Stored items:
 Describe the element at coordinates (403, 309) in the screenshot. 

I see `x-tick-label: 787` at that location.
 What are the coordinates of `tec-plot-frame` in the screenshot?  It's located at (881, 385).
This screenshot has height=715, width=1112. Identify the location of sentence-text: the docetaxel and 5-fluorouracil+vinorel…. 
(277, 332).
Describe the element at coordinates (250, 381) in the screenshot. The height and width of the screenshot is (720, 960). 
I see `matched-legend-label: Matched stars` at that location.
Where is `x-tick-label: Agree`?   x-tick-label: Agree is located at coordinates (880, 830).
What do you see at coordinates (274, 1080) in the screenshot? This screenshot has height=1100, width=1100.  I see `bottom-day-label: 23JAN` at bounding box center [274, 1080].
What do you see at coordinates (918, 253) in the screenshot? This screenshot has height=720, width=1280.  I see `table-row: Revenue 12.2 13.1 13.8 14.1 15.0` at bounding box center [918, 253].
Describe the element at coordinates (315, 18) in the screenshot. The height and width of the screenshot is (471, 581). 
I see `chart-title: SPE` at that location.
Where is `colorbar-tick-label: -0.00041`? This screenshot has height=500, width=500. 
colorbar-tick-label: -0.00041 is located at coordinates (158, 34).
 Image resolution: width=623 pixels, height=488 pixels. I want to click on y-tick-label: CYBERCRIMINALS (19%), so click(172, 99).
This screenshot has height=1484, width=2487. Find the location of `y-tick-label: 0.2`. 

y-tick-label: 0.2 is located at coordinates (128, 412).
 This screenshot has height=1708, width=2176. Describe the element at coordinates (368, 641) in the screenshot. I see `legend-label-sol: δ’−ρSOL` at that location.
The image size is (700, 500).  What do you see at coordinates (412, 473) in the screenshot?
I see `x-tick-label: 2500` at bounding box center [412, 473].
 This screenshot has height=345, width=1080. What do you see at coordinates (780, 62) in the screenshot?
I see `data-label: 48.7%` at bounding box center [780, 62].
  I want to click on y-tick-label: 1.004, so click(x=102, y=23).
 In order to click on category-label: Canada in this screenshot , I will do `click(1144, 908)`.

AIM OF THE TASK —
Copy out the items above word for word, beginning at the line that contains "What do you see at coordinates (274, 1080)" and ending with the line that contains "What do you see at coordinates (918, 253)".

RESPONSE —
What do you see at coordinates (274, 1080) in the screenshot? This screenshot has height=1100, width=1100.  I see `bottom-day-label: 23JAN` at bounding box center [274, 1080].
What do you see at coordinates (918, 253) in the screenshot? This screenshot has height=720, width=1280.  I see `table-row: Revenue 12.2 13.1 13.8 14.1 15.0` at bounding box center [918, 253].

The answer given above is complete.